Behavioral Targeting for TV Ads? The Internet will morph with the TV to create one large media delivery vehicle in the next 15 years as standards and technology evolves. Will there be the option of doing behavioral targeting with TV placements and will the public allow it?

The Creepy Factor. “Things are only going to get creepier,” was a common remark heard at the conference. Many vendors struggled with increasing the sophistication of their applications and technology versus “creeping people out” with the implication of additional perceived intrusion into their privacy. If the objective of behavioral targeting is to serve up only the kinds of ads that the consumer would be interested in seeing, then we need to know more about, if not the consumer, then the cookie that represents that view. The two concepts seem to be counter productive, but the balance will be achieved with better education of consumers and more refined technology.
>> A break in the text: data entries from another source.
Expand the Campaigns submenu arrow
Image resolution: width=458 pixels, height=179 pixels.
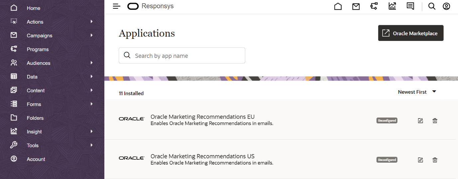point(91,35)
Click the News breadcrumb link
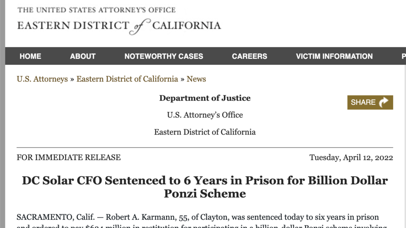 196,79

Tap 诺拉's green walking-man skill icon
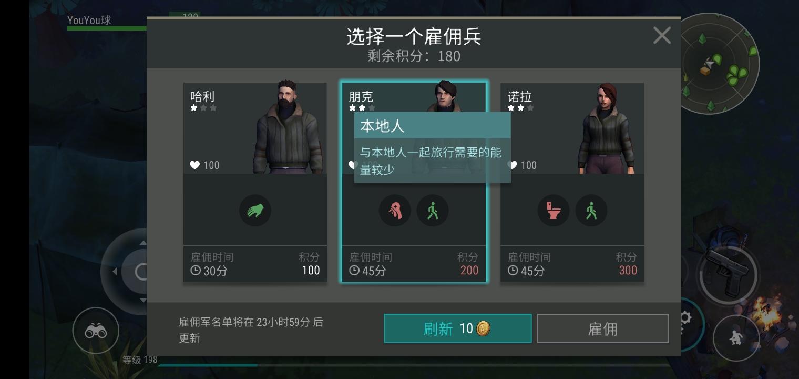click(x=591, y=211)
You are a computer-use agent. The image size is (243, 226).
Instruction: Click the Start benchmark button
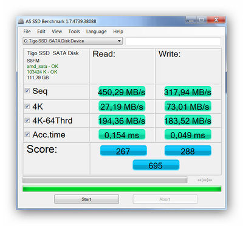point(86,199)
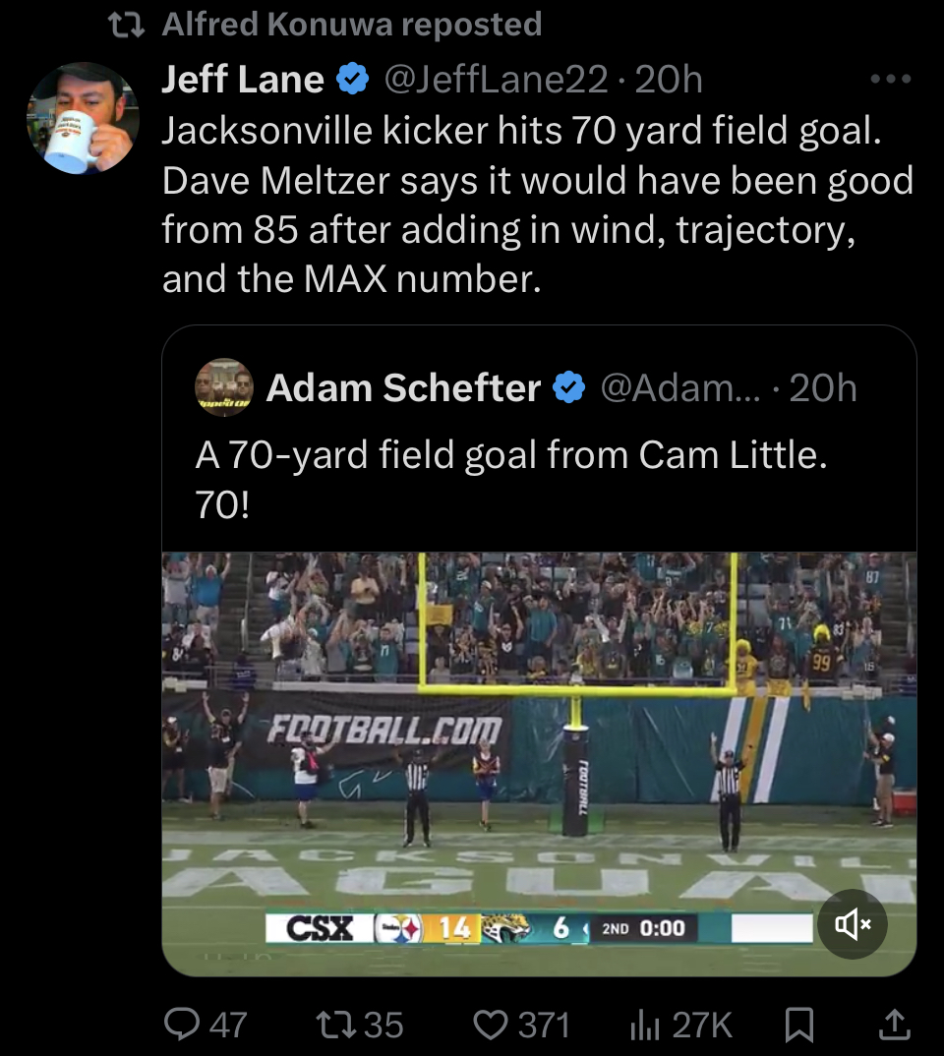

Data Portability (two words) vs. Dataportability (one word). The former is defined as the option to use your personal data between trusted applications and vendors. The latter is a fairly new organization, the DataPortability Project. It is a group created to promote the idea that individuals have control over their data by determining how they can use it and who can use it. This includes access to data under the control of another entity. The project’s stated mission is to consult, design, educate, and advocate interoperable data portability to users, developers, and vendors. Do check this group out and its Web site, which contains lots of valuable content. I know I’ll be following them.

Privacy. The most interesting, and contentious panel focused on privacy. Speakers included several lawyers, an AlmondNet executive, and a representative from TrustE. The lawyers for the most part, sided with the consumer to the extreme — any possible invasion of privacy — even if just perceived, is unacceptable. The industry, critics contended, is clearly not doing an adequate job of policing itself, and needs third-party regulation. The conversation was quite heated. It was exciting to have participants from outside the marketing industry throwing cold water on those of us within it. We get so wrapped up in the nuances of what we are doing that the outside view is sometimes a shock.

I was very impressed with the overall concern regarding privacy exhibited by all of the major behavioral targeting vendors including Acxiom, Revenue Science, AOL Platform A’s Tacoda, Tribal Fusion, ValueClick, and others. Their excellent contribution on panels around this issue, coupled with their participation or leadership on privacy committees or organizations (the Interactive Advertising Bureau and others) may be prompted by self-preservation but is certainly well intentioned and very well informed.

I will continue to watch the vendors utilizing predictive modeling. Having grown up in the direct response industry, where predictive modeling was born and still rules many prospecting efforts, I can’t wait to see how that expertise will translate to online marketing and how the consumer will continue to respond to this.